PASSAGE
What most put my young nose out was that timeless crime all children accuse their parents of – she wasn’t paying me enough attention.

On this particular day, there were tears. I was crying. I remember her pulling me up onto the brown velveteen lounge she still has and nursing me on her lap she didn’t even need to ask the matter; she already knew.

“You’re upset because I’m busy with study, aren’t you? You’re feeling neglected.”

I bit my lip and mumbled yes.

I can’t be sure, the memory fades here, but I’m almost certain she then asked, “Do you want me to stop?”

And I think I shook my head. “No, I want you to keep going.”

This was the truth, too. I didn’t like how her books and her ideas were distancing her (or so I thought) away from me but I never begrudged her from doing it in the first place. I mean, the project looked impressive. It sounded impressive. Every so often a thick parcel of notes from her lecturer in Armidale would arrive and I thought, Whatever she’s doing must mean something

It did, surely. She got a graduation in a cap and gown and another ‘feather to the bow’ but I’m certain the personal satisfaction she got, the pride, was invaluable, and I like to hope that as a six year old I was able to figure that out on my own.

SUPPLIED ENTRIES
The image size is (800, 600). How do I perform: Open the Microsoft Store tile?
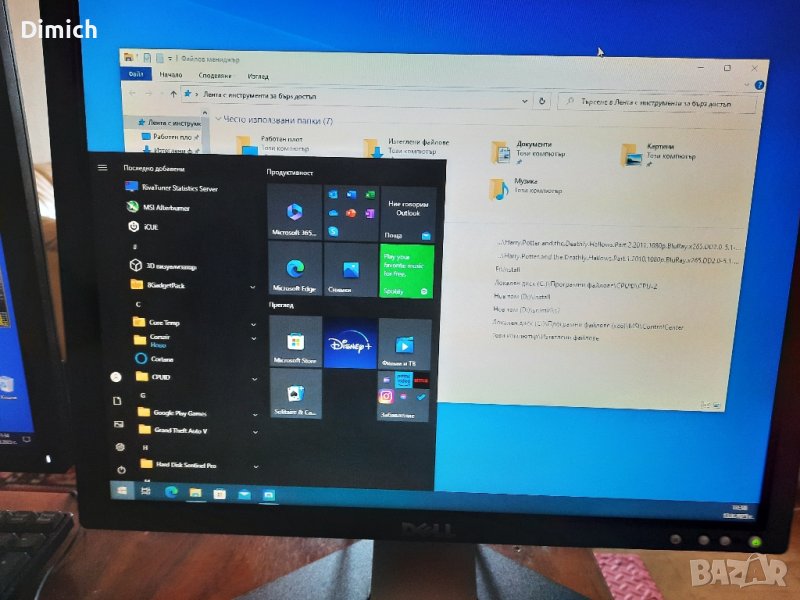(x=295, y=341)
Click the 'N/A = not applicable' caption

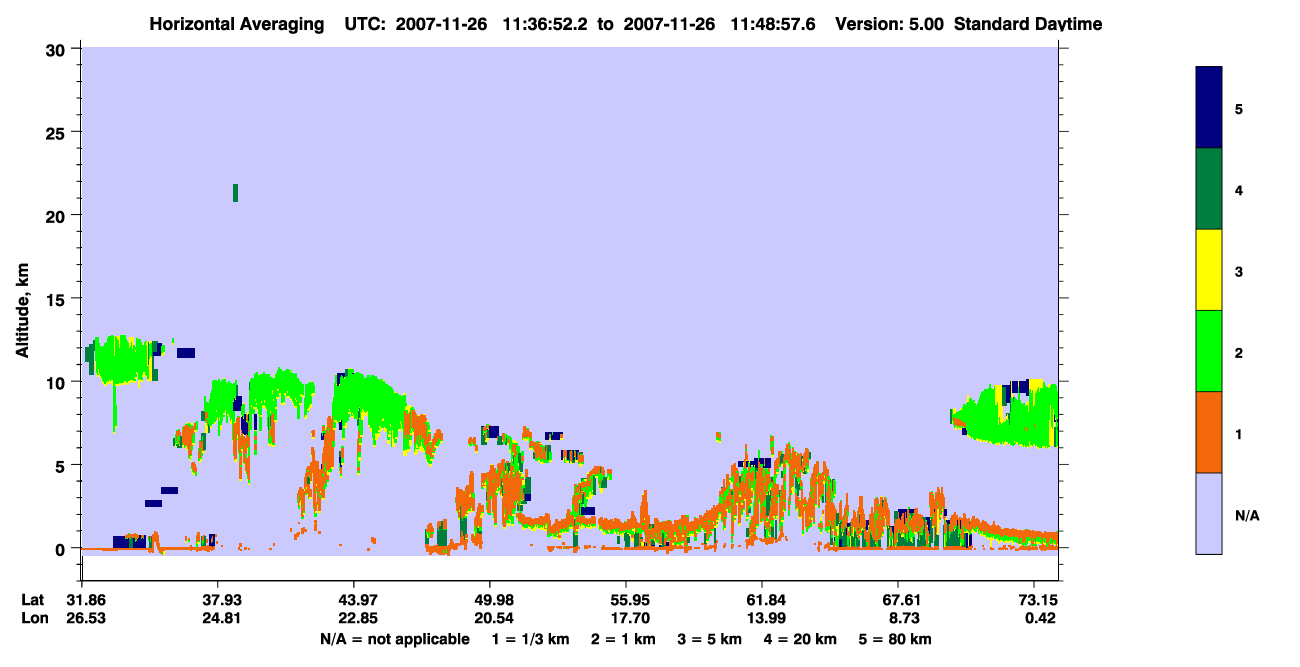(x=395, y=639)
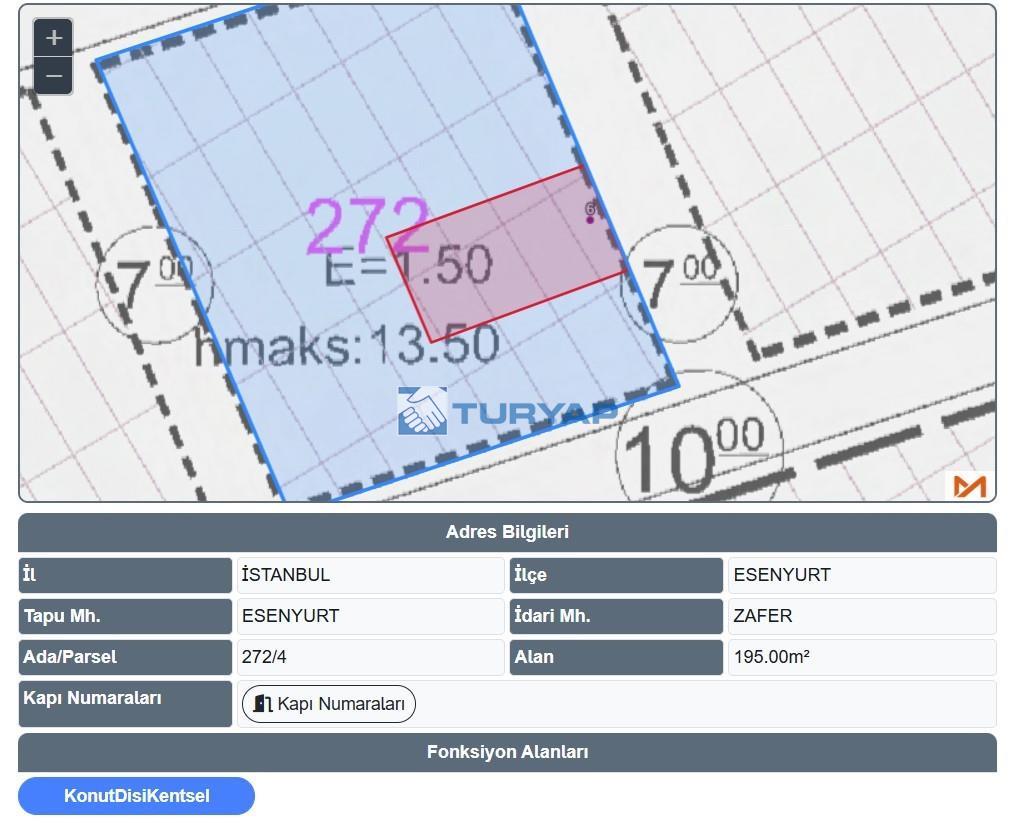
Task: Click the TURYAP handshake logo on map
Action: 422,411
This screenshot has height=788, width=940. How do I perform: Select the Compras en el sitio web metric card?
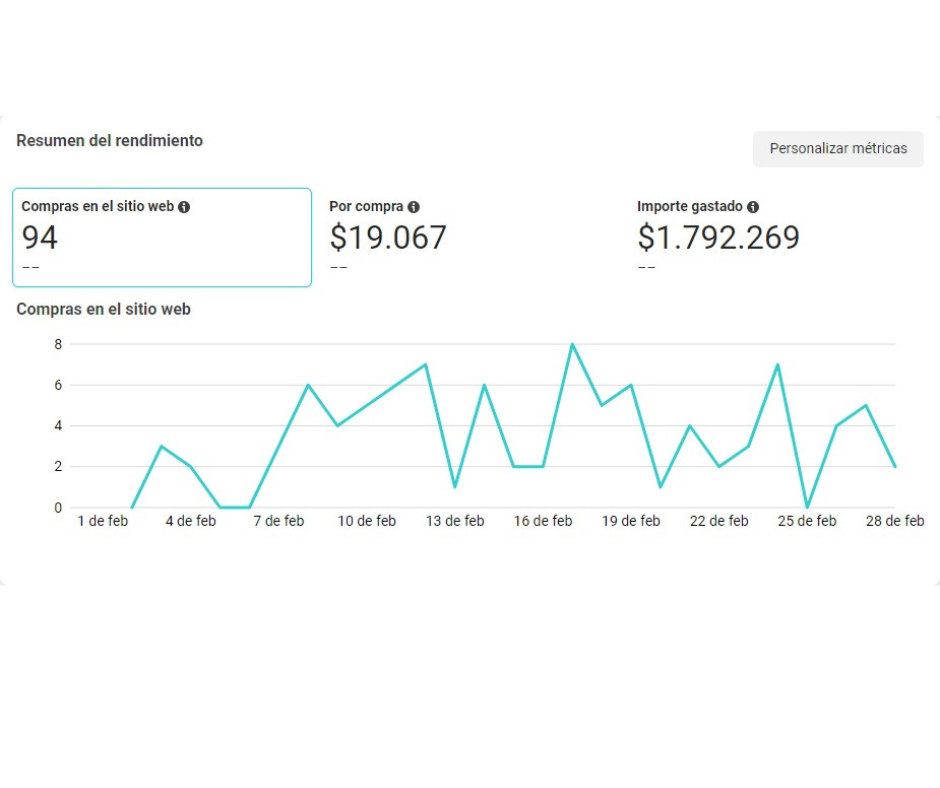(162, 237)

TASKS FOR THIS EXERCISE
1 – In the memoir passage about the mother's studies, rewrite the part that opens with the words containing "This was the" and closes with "out on my own.", substituting "bundle" for "parcel".
2 – Translate the following sentence from the memoir passage into French: "I bit my lip and mumbled yes."
3 – Write the next part of the memoir passage about the mother's studies, continuing after its final sentence.

OUTPUTS FOR THE TASKS
1 –
This was the truth, too. I didn’t like how her books and her ideas were distancing her (or so I thought) away from me but I never begrudged her from doing it in the first place. I mean, the project looked impressive. It sounded impressive. Every so often a thick bundle of notes from her lecturer in Armidale would arrive and I thought, Whatever she’s doing must mean something

It did, surely. She got a graduation in a cap and gown and another ‘feather to the bow’ but I’m certain the personal satisfaction she got, the pride, was invaluable, and I like to hope that as a six year old I was able to figure that out on my own.

2 – Je me suis mordu la lèvre et j'ai marmonné que oui.

3 –
This is where we flash forward over twenty years, to the kids who stand next to me as I’m desperately trying to write notes on my manuscript. To my children who insist on having me part of their bedroom routine; when I have to be physically in the house when I’d earlier considered escaping to McDonalds or some other late night cafe and do work, and often wish I’d just left and let my husband deal with the fallout. It’s not like I haven’t done it before.

It’s this I need, I need, which I’m sure comes off as grating or ego-ridden to some people but some of us, I’m sure, will get it.

Because they know that it must mean something.

I just have to decide now how much I want this ‘something’ because it will result in tears and the ‘You don’t love me enough’ accusations, and I’m not sure I’m ready for that yet. I just hope they’ll understand in time, too.

I often thought when Keira was a little baby that parenting will only get easier as she gets older.

I was wrong – it’s getting harder.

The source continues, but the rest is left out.